> **To be done**:
1: List every proper name of a place or public body that the article on legal aid mentions.
2: In the article on legal aid, give back the passage word for word, starting at the words "But then the" and ending after "a litigation solicitor.".

> **Passage to read**:
##########

What is legal aid?

What is legal aid?

Legal aid is a scheme where the state covers the cost of professional lawyers to advise and represent clients in certain areas of law.

Subject – for civil claims anyway – to financial vetting of the client and subject to the case having a good chance of success.

Our legal aid scheme started in the 1950s and I understand that it was originally viewed as a twin to the National Health Service – one safeguarding our health and the other safeguarding our legal rights.

Legal Aid was largely a good scheme and helped many people, although it has to be said that not a few of the clients were undeserving.

It was very expensive though and as the cost ballooned from millions into billions, the government took the view that they had no alternative but to cut it down.

Cutting the Legal Aid bill

Government was a lot more successful in cutting the legal aid bill than it was with the National Health bill.

But then the NHS is dear to the nation’s heart.  It is manned by nurses – who attract much sympathy. Legal Aid work, on the other hand, is done by lawyers (frequently described as ‘fat cat’ lawyers) who attract no sympathy whatsoever.

This is unfair though. Proper ‘fat cat’ lawyers would never do legal aid work. There isn’t enough money in it.

However, it is arguable that in many ways the government’s dealings with Legal Aid have been short-sighted.

Much of the cost is not the lawyer’s fault

The big cost of the scheme is for lawyers’ time as they charge by the hour. I won’t say that legal aid bills have never been padded by financially strapped legal aid lawyers. However, the real reason for the high bills is that law and court procedures are complex and the work time-consuming.

I can attest to this – I used to be a litigation solicitor.

However cutting the legal aid budget has caused problems

Problems caused by legal aid cuts

There are two main problems

1 The loss of expertise

If no, or very little, legal aid funding is available, then it will not be economic for legal aid firms to continue.

This is not so much a problem for the solicitors – they are clever people. They will be able to re-train and do something else. I was a legal aid solicitor at one time.  I got out and I now do something else.

No, the real sufferers are potential clients who will no longer have suitably trained and qualified people to manage their case – sometimes even if they can pay for it privately. There are swathes of the country with ‘legal aid deserts’.

Housing advice is particularly affected for example in Wales and Suffolk.

##########

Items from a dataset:

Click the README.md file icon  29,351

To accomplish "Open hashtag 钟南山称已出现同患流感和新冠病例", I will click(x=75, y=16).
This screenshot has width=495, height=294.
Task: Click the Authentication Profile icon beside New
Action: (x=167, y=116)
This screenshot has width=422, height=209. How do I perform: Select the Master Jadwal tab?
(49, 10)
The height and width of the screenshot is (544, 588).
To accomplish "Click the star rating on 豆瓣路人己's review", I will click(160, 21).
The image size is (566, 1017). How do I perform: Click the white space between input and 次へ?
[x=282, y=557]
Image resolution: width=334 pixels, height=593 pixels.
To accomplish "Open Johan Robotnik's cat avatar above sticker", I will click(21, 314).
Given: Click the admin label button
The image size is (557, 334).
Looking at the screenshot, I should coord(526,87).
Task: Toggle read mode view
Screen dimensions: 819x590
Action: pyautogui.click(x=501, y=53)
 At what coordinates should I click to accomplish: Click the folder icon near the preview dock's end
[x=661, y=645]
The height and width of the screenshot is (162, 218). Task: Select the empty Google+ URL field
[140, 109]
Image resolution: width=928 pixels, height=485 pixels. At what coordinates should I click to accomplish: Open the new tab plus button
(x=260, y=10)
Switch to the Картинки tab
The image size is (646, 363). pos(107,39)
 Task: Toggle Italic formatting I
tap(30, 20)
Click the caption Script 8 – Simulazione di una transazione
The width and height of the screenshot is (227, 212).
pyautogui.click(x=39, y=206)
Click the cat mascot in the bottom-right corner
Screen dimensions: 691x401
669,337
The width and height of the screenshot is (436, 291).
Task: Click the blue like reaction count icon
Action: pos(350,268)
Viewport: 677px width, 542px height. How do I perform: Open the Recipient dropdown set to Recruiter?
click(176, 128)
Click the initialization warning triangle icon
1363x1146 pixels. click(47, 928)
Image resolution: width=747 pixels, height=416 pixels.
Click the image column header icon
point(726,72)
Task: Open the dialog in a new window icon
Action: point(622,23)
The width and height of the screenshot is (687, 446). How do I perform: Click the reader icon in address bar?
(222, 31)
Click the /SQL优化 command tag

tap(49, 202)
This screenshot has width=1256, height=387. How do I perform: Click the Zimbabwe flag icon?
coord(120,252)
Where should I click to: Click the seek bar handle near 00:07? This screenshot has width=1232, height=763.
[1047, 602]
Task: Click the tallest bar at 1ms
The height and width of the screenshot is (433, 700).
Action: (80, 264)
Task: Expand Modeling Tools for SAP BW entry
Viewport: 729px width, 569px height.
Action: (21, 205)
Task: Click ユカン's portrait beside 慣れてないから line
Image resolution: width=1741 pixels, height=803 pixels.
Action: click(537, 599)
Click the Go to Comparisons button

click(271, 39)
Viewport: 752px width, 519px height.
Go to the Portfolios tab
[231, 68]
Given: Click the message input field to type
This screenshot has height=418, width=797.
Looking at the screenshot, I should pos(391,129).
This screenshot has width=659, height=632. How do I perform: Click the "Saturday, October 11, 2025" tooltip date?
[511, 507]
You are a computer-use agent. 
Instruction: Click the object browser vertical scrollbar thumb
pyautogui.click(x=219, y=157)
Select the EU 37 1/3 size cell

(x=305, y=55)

##########

> **Solved tasks**:
1: National Health Service (NHS), Wales, Suffolk

2:
But then the NHS is dear to the nation’s heart.  It is manned by nurses – who attract much sympathy. Legal Aid work, on the other hand, is done by lawyers (frequently described as ‘fat cat’ lawyers) who attract no sympathy whatsoever.

This is unfair though. Proper ‘fat cat’ lawyers would never do legal aid work. There isn’t enough money in it.

However, it is arguable that in many ways the government’s dealings with Legal Aid have been short-sighted.

Much of the cost is not the lawyer’s fault

The big cost of the scheme is for lawyers’ time as they charge by the hour. I won’t say that legal aid bills have never been padded by financially strapped legal aid lawyers. However, the real reason for the high bills is that law and court procedures are complex and the work time-consuming.

I can attest to this – I used to be a litigation solicitor.